Cak Nun tidak pernah memanfaatkan jamaahnya untuk kepentingan pribadi. Seperti katanya, "Awas kalau kamu Cak Nun Mania, tak tonyo ndasmu! Saya bukan Kyai, aku temanmu, sahabatmu, aku cinta padamu kamu cinta padaku, tidak ada feodalisme, tidak ada kultus individu, saya tidak punya anak buah. Saya tidak mau bertanggung jawab atas kelakuanmu. Saya datang ke sini tidak untuk minta dihormati, saya ke sini untuk mengajak anda menghormati Allah dan Rasulullah."

"Saya tidak ngomong syar'i, saya ini ngomong budaya. Yang penting anda terurai, pikirannya bebas, adrenalin anda tumbuh, keringat anda mengucur, sehingga semua akan sehat, sel-sel anda menguat, pikiranmu cerdas, kepada istri makin sayang, kepada anak-anak kamu semakin bisa mendidik. Itu yang nomer satu. Bukan menakut-nakuti begini begitu. Yang terpenting hatimu dekat dengan Allah." Kata Cak Nun di lain waktu.

Walau nggak ingin disebut Ulama atau Kyai. Tapi bagiku hakikat Cak Nun adalah seorang ulama yang dibungkus dengan budayawan, seniman, atau penyair.

Cak Nun mewanti-wanti agar omongannya jangan dianggap kebenaran. Karena semua omongan ulama, kyai, ustadz itu bukan kebenaran, tapi tafsir. Yang pasti benar itu Al Qur'an, Allah. Semua aliran, sekte, madzhab itu nggak ada yang betul-betul benar. Mereka sama-sama mencari Islamnya Rasulullah. Dan pengajian itu bukan mengajari, tapi mencari derajat yang lebih tinggi di hadapan Allah.

Orang awam tidak bisa menafsirkan Al Qur'an. Bahkan Kyai atau Ulama pun nggak semua bisa. Hanya ahli tafsir yang bisa menafsirkan Al qur'an. Bisa kita cuman Taddabur, mencari manfaat dari pergaulan kita dengan Al Qur'an. Kalau kita beli motor, kita nggak perlu tahu siapa yang membuat motor tersebut, pabriknya dimana, yang penting kita tahu manfaat dari motor tersebut.

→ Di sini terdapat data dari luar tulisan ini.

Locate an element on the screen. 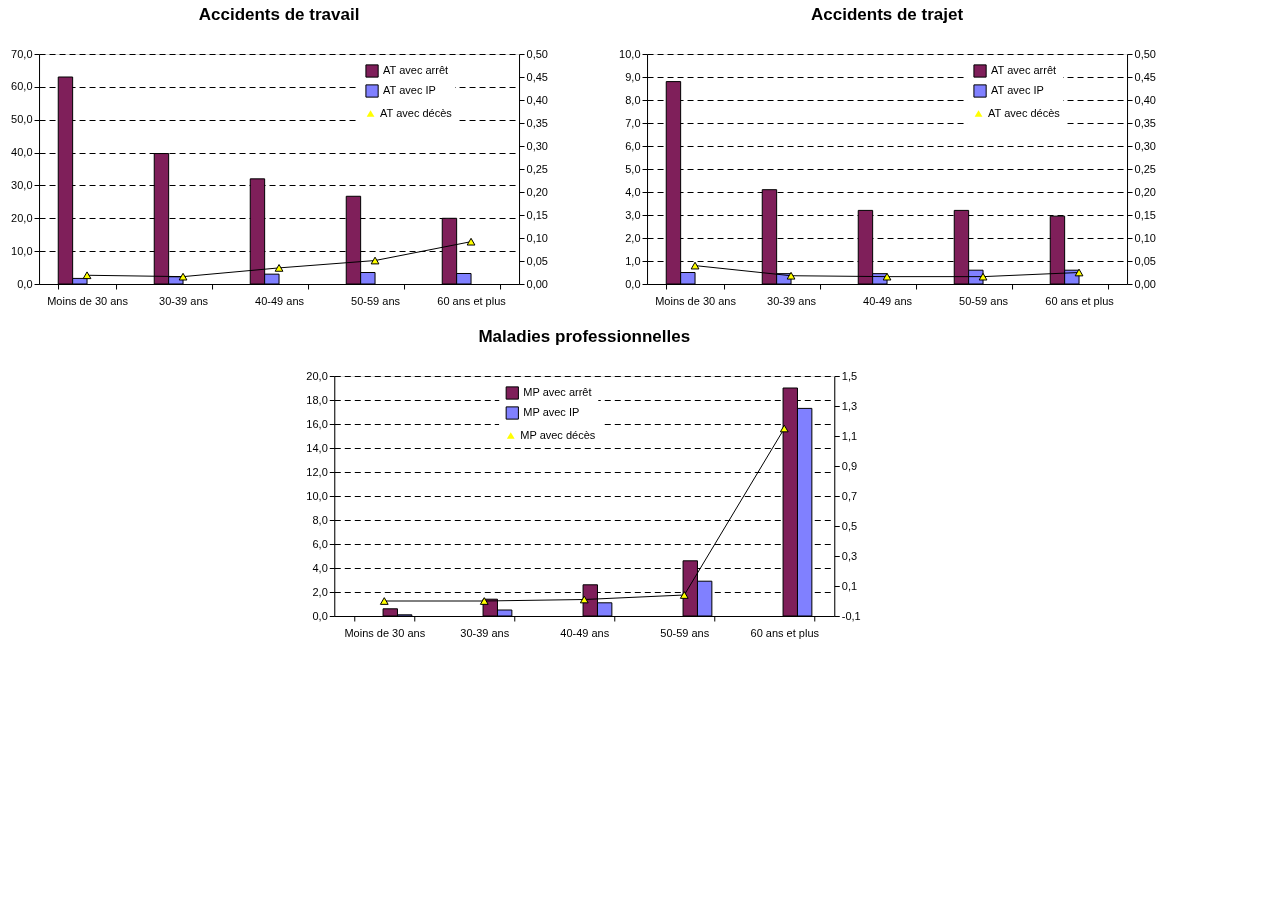 This screenshot has width=1280, height=903. y2-tick-label: 0,3 is located at coordinates (850, 556).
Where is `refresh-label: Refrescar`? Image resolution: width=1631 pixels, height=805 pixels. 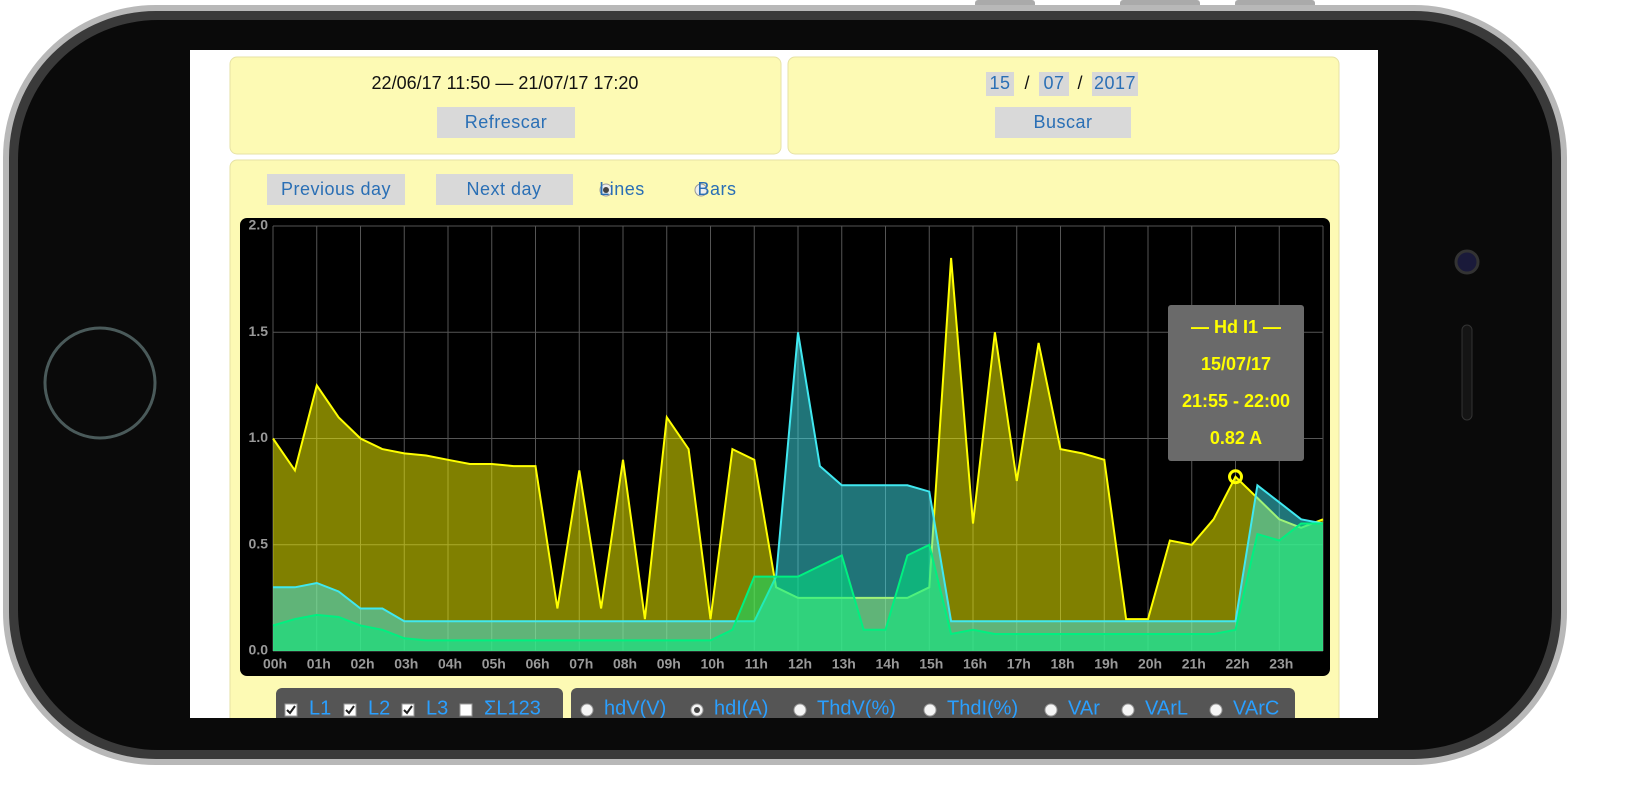
refresh-label: Refrescar is located at coordinates (506, 122).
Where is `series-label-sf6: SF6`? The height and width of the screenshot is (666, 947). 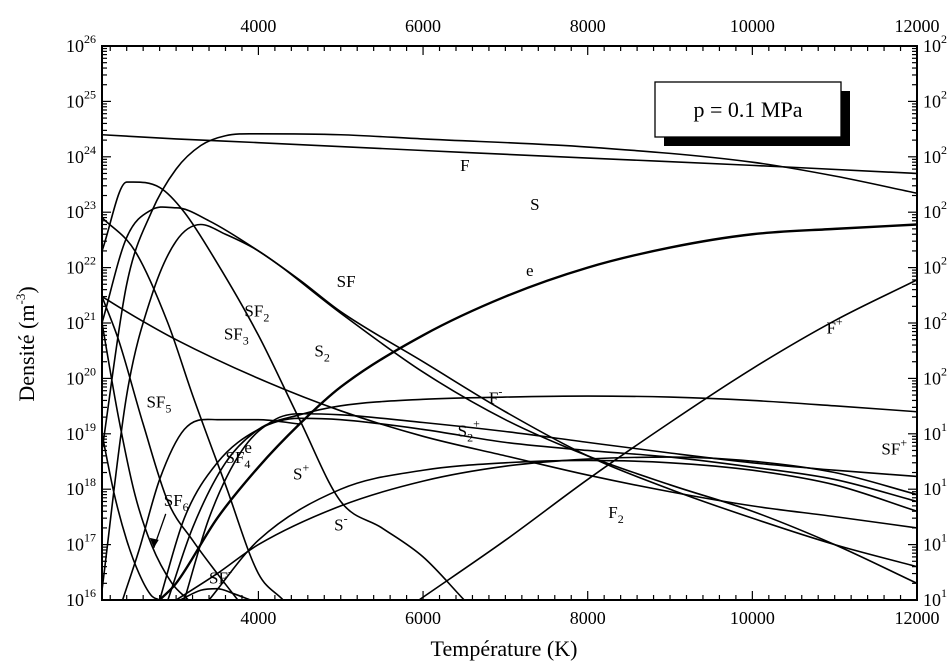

Jadi begitulah Cak Nun, sang Pawang Bangsa sekaligus Guru Rakyat. Nggak hanya buat muslim, penganut agama lain juga senang mendengar khotbahnya yang adem, membuka pori-pori kecerdasan. Tidak mengajak benci kepada siapa atau apa pun. Setan pun jangan dibenci, karena setan sengaja diciptakan untuk menjadi sparing partner-nya manusia dalam melatih iman. Setan nggak punya piihan, pilihannya cuman berbuat buruk. Cacingan dech loe.

Wis ah, Iki serius rek. Percoyo karepmu, gak percoyo urusanmu.